During my training classes, I always ask students to check online ratings to see how borrowers feel about their lender’s customer experience. I also review a lender’s Glassdoor ratings to gain insight on employees’ experience with a company. I was curious whether borrower ratings were similar to employee ratings or not. Did consumer ratings correlate with employee ratings? If so, how?
Here’s what I found: For many lenders, consumer and employee ratings were very similar. For example, if customers rated the lender a 3 out of a possible 5, Glassdoor employee ratings typically followed suit, deeming the lender average.
This does not surprise me because during my training sessions with employees, the lender’s real company culture often becomes evident. Lenders might say they have a positive employee environment but anonymous ratings reveal the truth.
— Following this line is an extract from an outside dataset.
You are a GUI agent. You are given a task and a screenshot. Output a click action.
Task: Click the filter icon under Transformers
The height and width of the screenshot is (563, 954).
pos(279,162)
Employees Drive Customer Experience
While mortgage executives regularly discuss the importance of delivering an excellent customer experience, I would argue that engaging employees first should be part of any successful sales strategy. Front-line employees who have frequent contact with borrowers are the drivers of great customer service. Most senior leaders believe that’s the originator’s job but in my opinion, any employee who interacts with a consumer bears that responsibility as well.
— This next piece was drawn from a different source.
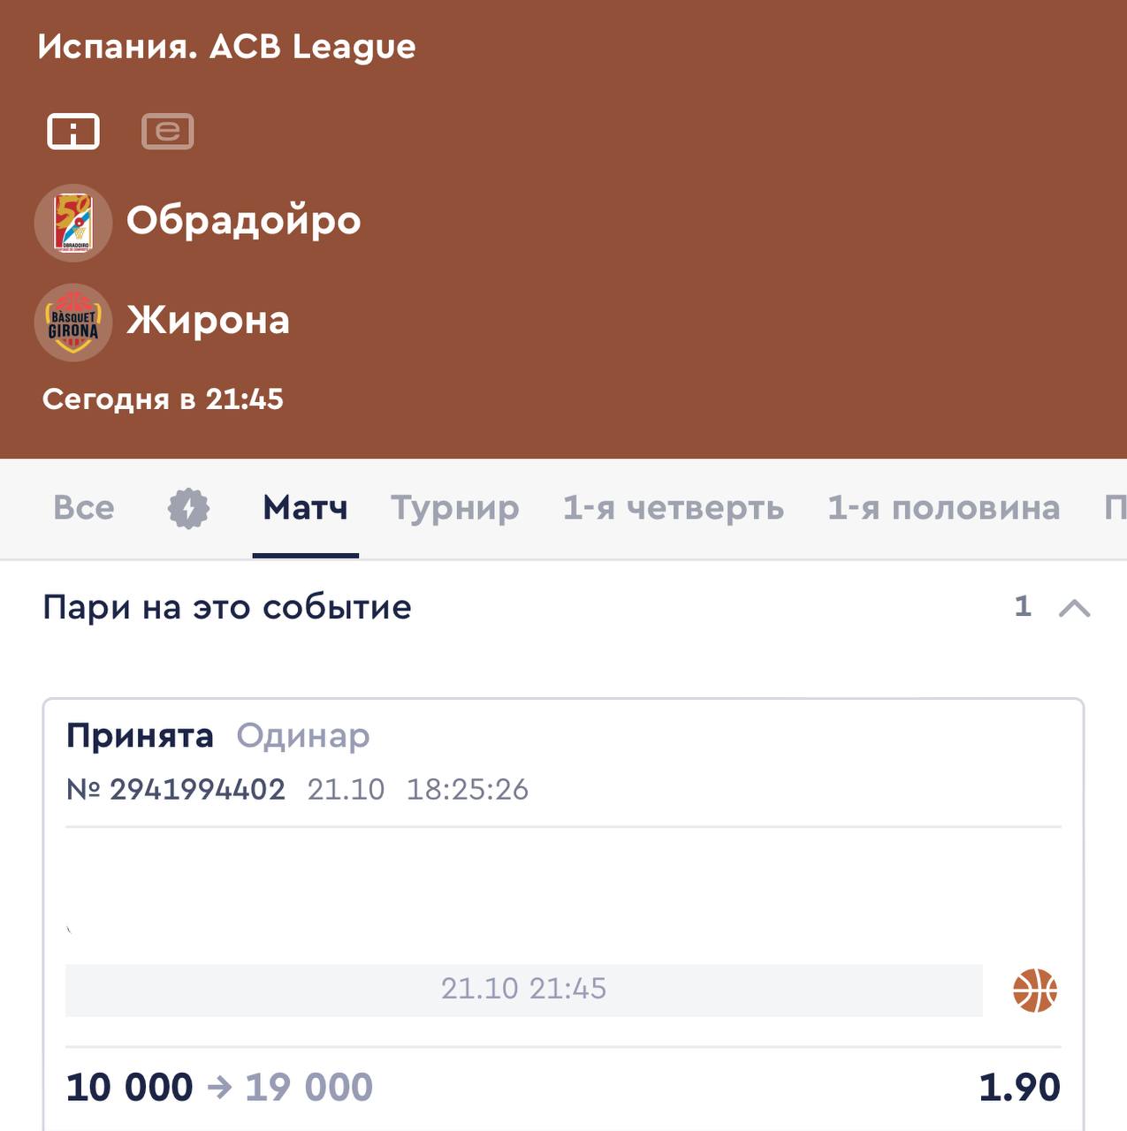The width and height of the screenshot is (1127, 1131).
Task: Collapse the 'Пари на это событие' section
Action: tap(1075, 608)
If lenders want repeat and referral business, every employee in the organization must be focused on providing the best customer interaction possible, whether they’re communicating by phone or email.
This is more than knowing investor guidelines and closing on time. Those are bare minimums to meet customer expectations. How lenders, originators and support staff make borrowers feel is what generates repeat and referral business.
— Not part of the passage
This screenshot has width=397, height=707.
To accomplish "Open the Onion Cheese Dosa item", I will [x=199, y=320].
Study after study has shown that engaged employees who routinely delight borrowers go above and beyond with every transaction. Too often, non-engaged employees will pass the buck and direct customers to processing, underwriting or back to the originator to resolve an issue. Who loses in this saga? The lender! Consumers will not tolerate poor service when there are so many other mortgage banking firms they can choose to do business with.
In today’s ultra-competitive lending environment, keeping employees engaged should be a top priority for mortgage banking companies. Better employee engagement translates to better customer experience. This is not rocket science. Yes, it’s common sense but it’s important for management teams to understand that optimizing employee performance takes much more than an annual sales rally. Ongoing training and employee development are essential for any lender’s long-term sales success.
Employer’s Engagement Maturity Rating Survey Results
Recently, Temkin Group rated 100 large corporations according to employee engagement competency and the results were shocking. Here’s what they discovered.
Temkin Group assessed employee engagement maturity at the top 100 corporations according to five levels from “damaging” to “maximizing.” The percentages are below:
Level 5. Damaging: 12%
Level 4. Neglecting: 39%
Level 3. Maintaining: 26%
Level 2. Enhancing: 19%
Level 1. Maximizing: 4%
A majority of companies (77%) received stable to negative ratings. Only 23% received a positive classification. It’s no surprise that customers likely feel the same way.
As senior executives finalize strategies to succeed in 2022, now is the time to level up employee engagement to maximize repeat and referral business amid a tougher marketplace.